The capital's Leighton House Museum has received recognition for its cultural heritage conservation work under the 2012 European Union Prize for Cultural Heritage / Europa Nostra Awards

Restoration work carried out at Leighton House Museum, the former home and studio of the nineteenth century British artist Lord Leighton, was recognised for its outstanding conservation achievements. In particular for the way the work had recaptured the original style and atmosphere of the remarkable interiors.

    Leighton House Museum

    Leighton House Museum

    Also recognised in the awards is the Society for the Protection of Ancient Buildings selected for its long term "supreme achievements".  The jury said the Society's accomplishments were an example of how to protect heritage for future generations and that its influence on heritage policy and practice had been profound.
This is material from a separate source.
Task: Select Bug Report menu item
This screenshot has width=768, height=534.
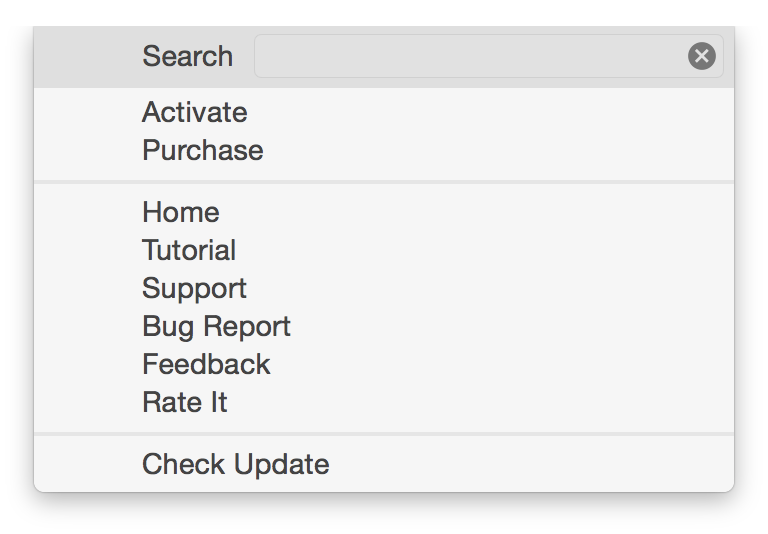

The Society was founded by William Morris in 1877 as concern grew that the historic fabric of too many buildings was being lost.

    Other UK winners include, The Poundstock Gildhouse in Bude, Cornwall, for its "meticulous" conservation work and use of traditional techniques and "Crossing cultures": Transforming the Ashmolean Museum, Oxford, for its innovative approach to presenting history.

    The annual awards are supported by the European Commission's Culture Programme and Europa Nostra (a pan-European NGO which brings together 250 non-governmental and non-profit organisations from more than 50 European countries).  They highlight excellence in conservation, research, education, training and awareness-raising, as well as dedicated service by individuals and groups.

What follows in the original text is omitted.